Jumana Manna, eine in Oslo lebende Araberin mit israelischem Pass, ist eine von gut zwanzig meist jungen Künstlerinnen und Künstlern, die derzeit ihre Arbeiten in der Kunstsammlung Essl in Klosterneuburg bei Wien zeigen. »Overlapping Voices« heißt die Schau, deutsch »Überlagernde Stimmen«. Zusammengestellt von vier Kuratoren – einem Israeli, einem Palästinenser und zwei Vertretern des Wiener Kunstprojektes Rites-Institute – versuchen hier Kreative aus Israel und aus den palästinensischen Gebieten, den eingefahrenen Diskursen im Nahen Osten neue Impulse zu geben. »Es ging uns nicht um den schönen Gedanken vom friedlichen Zusammenleben einiger Künstlerexistenzen«, resümiert der israelische Fotograf und Mit-Kurator Tal Adler das Ziel. Die Ausstellung wolle weder versöhnen noch spalten, sagt der junge Fotokünstler, der selbst mit einer interessanten Arbeit über die Beduinen des Negev vertreten ist. Israelische und palästinensische Künstler seien keineswegs versessen darauf, miteinander ins Gespräch zu kommen. Und doch: Eine Ausstellung sei besser als keine.

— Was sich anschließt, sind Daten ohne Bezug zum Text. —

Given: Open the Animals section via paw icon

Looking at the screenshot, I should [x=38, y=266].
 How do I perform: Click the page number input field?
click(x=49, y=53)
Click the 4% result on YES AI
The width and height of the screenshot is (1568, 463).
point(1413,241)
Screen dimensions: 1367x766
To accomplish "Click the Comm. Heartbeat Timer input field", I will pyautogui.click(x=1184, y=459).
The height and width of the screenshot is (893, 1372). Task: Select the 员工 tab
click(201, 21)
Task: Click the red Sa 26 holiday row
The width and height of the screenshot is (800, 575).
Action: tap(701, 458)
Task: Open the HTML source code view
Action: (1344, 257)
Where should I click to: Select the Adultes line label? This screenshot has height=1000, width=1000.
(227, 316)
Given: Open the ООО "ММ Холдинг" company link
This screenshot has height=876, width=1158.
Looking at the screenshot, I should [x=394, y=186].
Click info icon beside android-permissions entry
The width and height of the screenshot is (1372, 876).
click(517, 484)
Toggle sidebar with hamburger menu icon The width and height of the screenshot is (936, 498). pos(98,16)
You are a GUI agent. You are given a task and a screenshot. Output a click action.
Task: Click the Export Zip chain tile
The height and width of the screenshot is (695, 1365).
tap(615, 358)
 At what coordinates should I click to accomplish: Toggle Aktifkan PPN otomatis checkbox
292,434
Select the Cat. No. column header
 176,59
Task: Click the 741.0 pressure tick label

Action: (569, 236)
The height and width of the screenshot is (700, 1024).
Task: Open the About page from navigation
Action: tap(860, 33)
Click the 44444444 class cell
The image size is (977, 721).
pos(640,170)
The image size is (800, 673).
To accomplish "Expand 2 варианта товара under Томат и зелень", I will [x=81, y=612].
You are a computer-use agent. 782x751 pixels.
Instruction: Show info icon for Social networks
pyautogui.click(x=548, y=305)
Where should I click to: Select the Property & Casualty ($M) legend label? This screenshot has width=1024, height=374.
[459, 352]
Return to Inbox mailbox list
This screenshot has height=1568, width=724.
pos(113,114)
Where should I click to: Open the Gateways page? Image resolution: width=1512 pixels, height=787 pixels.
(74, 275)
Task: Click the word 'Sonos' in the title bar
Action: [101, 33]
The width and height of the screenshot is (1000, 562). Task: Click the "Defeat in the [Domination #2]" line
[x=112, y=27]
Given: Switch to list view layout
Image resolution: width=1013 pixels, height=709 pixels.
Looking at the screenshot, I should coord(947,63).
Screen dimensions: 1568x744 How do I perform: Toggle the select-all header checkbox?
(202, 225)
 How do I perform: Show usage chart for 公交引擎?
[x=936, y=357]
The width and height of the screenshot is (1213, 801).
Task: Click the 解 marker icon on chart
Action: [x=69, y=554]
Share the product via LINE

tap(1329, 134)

Künstler sind eben keine besseren Menschen. Im Idealfall verfügen sie nur über die ästhetischen Mittel, um den Berg von Problemen auf Augenhöhe abtragen zu können. Ob Eyal Ben-Dovs an Richard Avedon erinnernde Porträtserie über Teilnehmer sogenannter »Tribal Festivals«, Shula Keshets Installationsarbeit über orientalische Juden oder Yoav Weiss’ Projekt Buythewall.com, das sich mit der Sperranlage zwischen Israel und der Westbank auseinandersetzt: Exemplarisch und mit unterschiedlichsten Medien versucht »Overlapping Voices« die sonst so holzschnittartigen Problembeschreibungen des Nahen Ostens künstlerisch ein Stück aufzumischen. Jumana Manna jedenfalls ist optimistisch. Kunst, sagt die Fotografin, könne zwar keine Lösungen schaffen. Aber eines könne sie bestimmt: in verfahrenen Situationen neue Hoffnung geben.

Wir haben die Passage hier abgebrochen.